§ **Stored data**:
################
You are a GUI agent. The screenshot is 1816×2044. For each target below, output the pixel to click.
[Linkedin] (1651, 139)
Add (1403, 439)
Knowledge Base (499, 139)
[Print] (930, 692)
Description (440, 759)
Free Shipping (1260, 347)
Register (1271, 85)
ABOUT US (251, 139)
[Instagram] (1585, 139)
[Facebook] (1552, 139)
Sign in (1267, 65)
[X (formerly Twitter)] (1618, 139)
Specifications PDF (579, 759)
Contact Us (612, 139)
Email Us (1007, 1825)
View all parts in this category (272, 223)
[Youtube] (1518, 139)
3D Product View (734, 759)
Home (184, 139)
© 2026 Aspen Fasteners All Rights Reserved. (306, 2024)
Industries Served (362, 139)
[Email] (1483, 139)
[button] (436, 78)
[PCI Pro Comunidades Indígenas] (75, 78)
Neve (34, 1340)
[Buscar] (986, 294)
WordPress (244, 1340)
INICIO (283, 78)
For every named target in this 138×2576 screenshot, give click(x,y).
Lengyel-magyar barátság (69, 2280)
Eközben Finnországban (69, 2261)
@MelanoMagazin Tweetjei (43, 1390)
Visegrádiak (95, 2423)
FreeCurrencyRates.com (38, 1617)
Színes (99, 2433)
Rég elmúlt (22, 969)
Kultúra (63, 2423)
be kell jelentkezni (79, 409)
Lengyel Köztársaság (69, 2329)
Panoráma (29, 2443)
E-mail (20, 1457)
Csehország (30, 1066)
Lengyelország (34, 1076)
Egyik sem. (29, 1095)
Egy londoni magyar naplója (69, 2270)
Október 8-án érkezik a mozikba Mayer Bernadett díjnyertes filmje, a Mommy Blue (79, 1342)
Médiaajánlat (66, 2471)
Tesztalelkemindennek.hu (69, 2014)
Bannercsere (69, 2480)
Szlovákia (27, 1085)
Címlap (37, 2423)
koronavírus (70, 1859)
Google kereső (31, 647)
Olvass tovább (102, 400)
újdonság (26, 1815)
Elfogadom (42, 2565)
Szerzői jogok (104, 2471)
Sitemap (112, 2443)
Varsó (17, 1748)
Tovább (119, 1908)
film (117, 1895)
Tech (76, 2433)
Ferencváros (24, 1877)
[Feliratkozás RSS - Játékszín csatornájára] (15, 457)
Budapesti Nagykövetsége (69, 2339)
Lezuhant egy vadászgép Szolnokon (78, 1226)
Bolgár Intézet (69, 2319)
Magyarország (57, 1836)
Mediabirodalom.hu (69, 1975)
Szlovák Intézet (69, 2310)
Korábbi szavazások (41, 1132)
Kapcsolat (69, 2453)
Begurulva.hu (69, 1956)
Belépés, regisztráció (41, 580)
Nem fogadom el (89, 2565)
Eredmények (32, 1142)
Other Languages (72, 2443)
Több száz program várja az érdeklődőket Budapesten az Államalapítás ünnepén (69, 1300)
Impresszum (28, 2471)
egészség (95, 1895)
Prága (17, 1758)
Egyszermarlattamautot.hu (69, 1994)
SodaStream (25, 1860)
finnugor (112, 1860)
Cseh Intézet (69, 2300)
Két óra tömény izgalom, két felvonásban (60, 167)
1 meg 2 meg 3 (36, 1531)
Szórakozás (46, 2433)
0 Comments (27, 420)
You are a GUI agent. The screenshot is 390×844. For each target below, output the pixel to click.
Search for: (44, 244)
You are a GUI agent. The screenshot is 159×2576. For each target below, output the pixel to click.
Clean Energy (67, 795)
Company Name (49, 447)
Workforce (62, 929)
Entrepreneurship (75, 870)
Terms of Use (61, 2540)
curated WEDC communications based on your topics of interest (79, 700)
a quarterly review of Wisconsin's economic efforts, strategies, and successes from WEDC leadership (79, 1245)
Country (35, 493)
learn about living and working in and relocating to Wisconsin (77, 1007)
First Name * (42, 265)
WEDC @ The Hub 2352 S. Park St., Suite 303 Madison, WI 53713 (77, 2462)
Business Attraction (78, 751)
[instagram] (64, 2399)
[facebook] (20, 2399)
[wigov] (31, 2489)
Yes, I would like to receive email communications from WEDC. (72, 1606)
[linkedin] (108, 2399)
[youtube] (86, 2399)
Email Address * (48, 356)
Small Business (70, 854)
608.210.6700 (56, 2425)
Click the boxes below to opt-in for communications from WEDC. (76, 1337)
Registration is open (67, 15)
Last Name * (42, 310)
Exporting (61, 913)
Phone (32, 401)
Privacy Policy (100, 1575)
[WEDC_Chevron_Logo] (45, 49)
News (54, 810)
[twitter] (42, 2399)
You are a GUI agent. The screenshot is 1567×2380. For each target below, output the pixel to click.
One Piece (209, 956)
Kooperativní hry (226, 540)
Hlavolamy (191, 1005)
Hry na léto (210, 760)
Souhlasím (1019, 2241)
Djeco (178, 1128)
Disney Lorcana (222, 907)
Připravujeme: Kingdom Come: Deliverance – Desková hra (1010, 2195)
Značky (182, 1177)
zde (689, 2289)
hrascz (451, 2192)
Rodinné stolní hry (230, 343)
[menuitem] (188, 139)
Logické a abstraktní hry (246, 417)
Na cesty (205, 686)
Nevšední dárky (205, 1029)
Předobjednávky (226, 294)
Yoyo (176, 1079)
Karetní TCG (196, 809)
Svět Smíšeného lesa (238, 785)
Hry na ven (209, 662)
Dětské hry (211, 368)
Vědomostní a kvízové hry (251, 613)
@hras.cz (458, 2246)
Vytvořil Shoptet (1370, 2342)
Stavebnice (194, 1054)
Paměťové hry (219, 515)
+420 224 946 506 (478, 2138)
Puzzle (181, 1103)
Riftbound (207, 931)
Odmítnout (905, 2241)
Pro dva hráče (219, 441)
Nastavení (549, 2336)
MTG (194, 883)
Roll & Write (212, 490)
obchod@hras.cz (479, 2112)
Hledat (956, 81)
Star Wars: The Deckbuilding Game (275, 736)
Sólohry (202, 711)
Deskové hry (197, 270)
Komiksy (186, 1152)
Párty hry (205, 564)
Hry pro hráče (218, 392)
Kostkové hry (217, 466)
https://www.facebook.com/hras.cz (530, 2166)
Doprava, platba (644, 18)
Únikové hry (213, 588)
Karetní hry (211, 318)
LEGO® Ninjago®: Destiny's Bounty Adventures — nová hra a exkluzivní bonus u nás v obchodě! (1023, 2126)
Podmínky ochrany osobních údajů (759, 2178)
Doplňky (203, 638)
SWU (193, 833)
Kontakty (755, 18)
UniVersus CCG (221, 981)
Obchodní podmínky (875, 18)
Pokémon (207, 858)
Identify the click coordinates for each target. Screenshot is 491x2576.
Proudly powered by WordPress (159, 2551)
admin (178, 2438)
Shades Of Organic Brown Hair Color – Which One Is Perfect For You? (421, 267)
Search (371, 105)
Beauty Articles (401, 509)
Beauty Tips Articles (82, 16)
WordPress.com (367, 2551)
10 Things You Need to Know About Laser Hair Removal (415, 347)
################
§ **DESCRIPTION OF THE TASK**:
Output each record precisely as written.

§ **RESPONSE TO THE EXERCISE**:
You are a GUI agent. The screenshot is 1816×2044. For each target below, output the pixel to click.
[Linkedin] (1651, 139)
Add (1403, 439)
Knowledge Base (499, 139)
[Print] (930, 692)
Description (440, 759)
Free Shipping (1260, 347)
Register (1271, 85)
ABOUT US (251, 139)
[Instagram] (1585, 139)
[Facebook] (1552, 139)
Sign in (1267, 65)
[X (formerly Twitter)] (1618, 139)
Specifications PDF (579, 759)
Contact Us (612, 139)
Email Us (1007, 1825)
View all parts in this category (272, 223)
[Youtube] (1518, 139)
3D Product View (734, 759)
Home (184, 139)
© 2026 Aspen Fasteners All Rights Reserved. (306, 2024)
Industries Served (362, 139)
[Email] (1483, 139)
[button] (436, 78)
[PCI Pro Comunidades Indígenas] (75, 78)
Neve (34, 1340)
[Buscar] (986, 294)
WordPress (244, 1340)
INICIO (283, 78)
For every named target in this 138×2576 screenshot, give click(x,y).
Lengyel-magyar barátság (69, 2280)
Eközben Finnországban (69, 2261)
@MelanoMagazin Tweetjei (43, 1390)
Visegrádiak (95, 2423)
FreeCurrencyRates.com (38, 1617)
Színes (99, 2433)
Rég elmúlt (22, 969)
Kultúra (63, 2423)
be kell jelentkezni (79, 409)
Lengyel Köztársaság (69, 2329)
Panoráma (29, 2443)
E-mail (20, 1457)
Csehország (30, 1066)
Lengyelország (34, 1076)
Egyik sem. (29, 1095)
Egy londoni magyar naplója (69, 2270)
Október 8-án érkezik a mozikba Mayer Bernadett díjnyertes filmje, a Mommy Blue (79, 1342)
Médiaajánlat (66, 2471)
Tesztalelkemindennek.hu (69, 2014)
Bannercsere (69, 2480)
Szlovákia (27, 1085)
Címlap (37, 2423)
koronavírus (70, 1859)
Google kereső (31, 647)
Olvass tovább (102, 400)
újdonság (26, 1815)
Elfogadom (42, 2565)
Szerzői jogok (104, 2471)
Sitemap (112, 2443)
Varsó (17, 1748)
Tovább (119, 1908)
film (117, 1895)
Tech (76, 2433)
Ferencváros (24, 1877)
[Feliratkozás RSS - Játékszín csatornájára] (15, 457)
Budapesti Nagykövetsége (69, 2339)
Lezuhant egy vadászgép Szolnokon (78, 1226)
Bolgár Intézet (69, 2319)
Magyarország (57, 1836)
Mediabirodalom.hu (69, 1975)
Szlovák Intézet (69, 2310)
Korábbi szavazások (41, 1132)
Kapcsolat (69, 2453)
Begurulva.hu (69, 1956)
Belépés, regisztráció (41, 580)
Nem fogadom el (89, 2565)
Eredmények (32, 1142)
Other Languages (72, 2443)
Több száz program várja az érdeklődőket Budapesten az Államalapítás ünnepén (69, 1300)
Impresszum (28, 2471)
egészség (95, 1895)
Prága (17, 1758)
Egyszermarlattamautot.hu (69, 1994)
SodaStream (25, 1860)
finnugor (112, 1860)
Cseh Intézet (69, 2300)
Két óra tömény izgalom, két felvonásban (60, 167)
1 meg 2 meg 3 (36, 1531)
Szórakozás (46, 2433)
0 Comments (27, 420)
You are a GUI agent. The screenshot is 390×844. For each target below, output the pixel to click.
Search for: (44, 244)
You are a GUI agent. The screenshot is 159×2576. For each target below, output the pixel to click.
Clean Energy (67, 795)
Company Name (49, 447)
Workforce (62, 929)
Entrepreneurship (75, 870)
Terms of Use (61, 2540)
curated WEDC communications based on your topics of interest (79, 700)
a quarterly review of Wisconsin's economic efforts, strategies, and successes from WEDC leadership (79, 1245)
Country (35, 493)
learn about living and working in and relocating to Wisconsin (77, 1007)
First Name * (42, 265)
WEDC @ The Hub 2352 S. Park St., Suite 303 Madison, WI 53713 (77, 2462)
Business Attraction (78, 751)
[instagram] (64, 2399)
[facebook] (20, 2399)
[wigov] (31, 2489)
Yes, I would like to receive email communications from WEDC. (72, 1606)
[linkedin] (108, 2399)
[youtube] (86, 2399)
Email Address * (48, 356)
Small Business (70, 854)
608.210.6700 (56, 2425)
Click the boxes below to opt-in for communications from WEDC. (76, 1337)
Registration is open (67, 15)
Last Name * (42, 310)
Exporting (61, 913)
Phone (32, 401)
Privacy Policy (100, 1575)
[WEDC_Chevron_Logo] (45, 49)
News (54, 810)
[twitter] (42, 2399)
You are a GUI agent. The screenshot is 1567×2380. For each target below, output the pixel to click.
One Piece (209, 956)
Kooperativní hry (226, 540)
Hlavolamy (191, 1005)
Hry na léto (210, 760)
Souhlasím (1019, 2241)
Djeco (178, 1128)
Disney Lorcana (222, 907)
Připravujeme: Kingdom Come: Deliverance – Desková hra (1010, 2195)
Značky (182, 1177)
zde (689, 2289)
hrascz (451, 2192)
Rodinné stolní hry (230, 343)
[menuitem] (188, 139)
Logické a abstraktní hry (246, 417)
Na cesty (205, 686)
Nevšední dárky (205, 1029)
Předobjednávky (226, 294)
Yoyo (176, 1079)
Karetní TCG (196, 809)
Svět Smíšeného lesa (238, 785)
Hry na ven (209, 662)
Dětské hry (211, 368)
Vědomostní a kvízové hry (251, 613)
@hras.cz (458, 2246)
Vytvořil Shoptet (1370, 2342)
Stavebnice (194, 1054)
Paměťové hry (219, 515)
+420 224 946 506 (478, 2138)
Puzzle (181, 1103)
Riftbound (207, 931)
Odmítnout (905, 2241)
Pro dva hráče (219, 441)
Nastavení (549, 2336)
MTG (194, 883)
Roll & Write (212, 490)
obchod@hras.cz (479, 2112)
Hledat (956, 81)
Star Wars: The Deckbuilding Game (275, 736)
Sólohry (202, 711)
Deskové hry (197, 270)
Komiksy (186, 1152)
Párty hry (205, 564)
Hry pro hráče (218, 392)
Kostkové hry (217, 466)
https://www.facebook.com/hras.cz (530, 2166)
Doprava, platba (644, 18)
Únikové hry (213, 588)
Karetní hry (211, 318)
LEGO® Ninjago®: Destiny's Bounty Adventures — nová hra a exkluzivní bonus u nás v obchodě! (1023, 2126)
Podmínky ochrany osobních údajů (759, 2178)
Doplňky (203, 638)
SWU (193, 833)
Kontakty (755, 18)
UniVersus CCG (221, 981)
Obchodní podmínky (875, 18)
Pokémon (207, 858)
Identify the click coordinates for each target. Screenshot is 491x2576.
Proudly powered by WordPress (159, 2551)
admin (178, 2438)
Shades Of Organic Brown Hair Color – Which One Is Perfect For You? (421, 267)
Search (371, 105)
Beauty Articles (401, 509)
Beauty Tips Articles (82, 16)
WordPress.com (367, 2551)
10 Things You Need to Know About Laser Hair Removal (415, 347)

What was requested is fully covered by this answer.